Is False: The condition returns true if the value is a boolean with the value of false. The value you provide is not converted to a boolean if it is any other type. Any value other than a boolean with the value of false results in the condition returning false.

Is Falsy: The condition returns true if the value is false after being converted to a boolean. See MDN’s Falsy documentation for examples of falsy values.

Core extension action types

This section describes the action types available in the Core extension.

Custom Code

Provide the code that runs after the event is triggered and conditions are evaluated. Platform Launch Server Side supports ES6.

  1. Name the action code.
  2. Select Open Editor.
  3. Edit the code, then select Save.

To access the value of a data element in custom code, use the getDataElementValue method. For example, to retrieve the value of a data element named productName, write the following:

getDataElementValue('productName') 

Platform Launch Server Side actions execute sequentially. It is also possible for custom code in one action to return a value that can be used in a subsequent action. The value returned can come from code within that action, or from the response body of a call made to an external source. To reference data from a previously executed action within a single rule where the Core extension is used, create a data element of type Path and use the following path to reference the value of a variable called productCategory defined in custom code within the Core extension:

arc.ruleStash.[Extension-Name].[key-as-defined-by-action] 

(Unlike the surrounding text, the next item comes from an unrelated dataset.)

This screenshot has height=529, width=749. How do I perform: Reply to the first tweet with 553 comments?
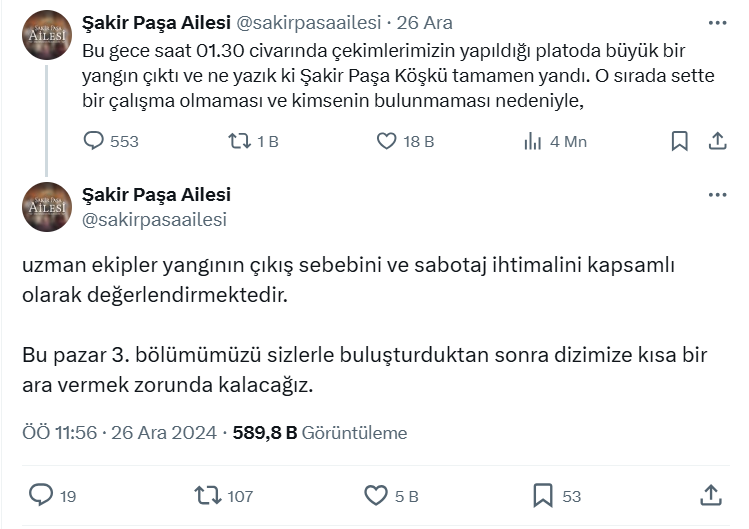(x=94, y=141)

arc.ruleStash.core.productCategory  

Core extension data element types

Data element types are determined by the extension. There is no limit to the types that can be created.

The following sections describe the types of data elements available in the Core extension. Other extensions use other types of data elements.

Custom code

Custom JavaScript can be entered into the UI by selecting Open Editor and inserting code into the editor window.

A return statement is necessary in the editor window to indicate what value should be used as the data element value. If a return statement is not included or the value null or undefined is returned, the data element’s default value reflects null or undefined.

To access the value of a data element in custom code, use the getDataElementValue method. For example, to retrieve the value of a data element named productName, write the following:

getDataElementValue('productName') 

Example:

return getDataElementValue('section').concat(getDataElementValue('pName')); 

Path

A path to a key-value pair on an event sent to Adobe Experience Platform Edge Network can be referenced using the Path data element type.

To reference the entire object of an event, enter arc as the path. The acronym arc stands for Adobe Resource Context and is the top-level path for an event sent to Adobe Experience Platform Edge Network.

For example, given the interact call from the client to Edge Network has the following request as seen from the browser console:

"events": [ 
        { 
             "xdm": { 
                    "page": { 
                            "btnHover": false, 
                            "pageName": "We Travel Home Page", 
                            "siteSection": "Landing Page" 
                     }] 

To enter a path that references pageName, enter the following in the path field:

arc.event.xdm.page.pageName 
NOTE

The interact call from the client has events, but in Platform Launch Server Side you need event. This is because Platform Launch Server Side inspects each event individually, and not as a batch of multiple events as shown on the client.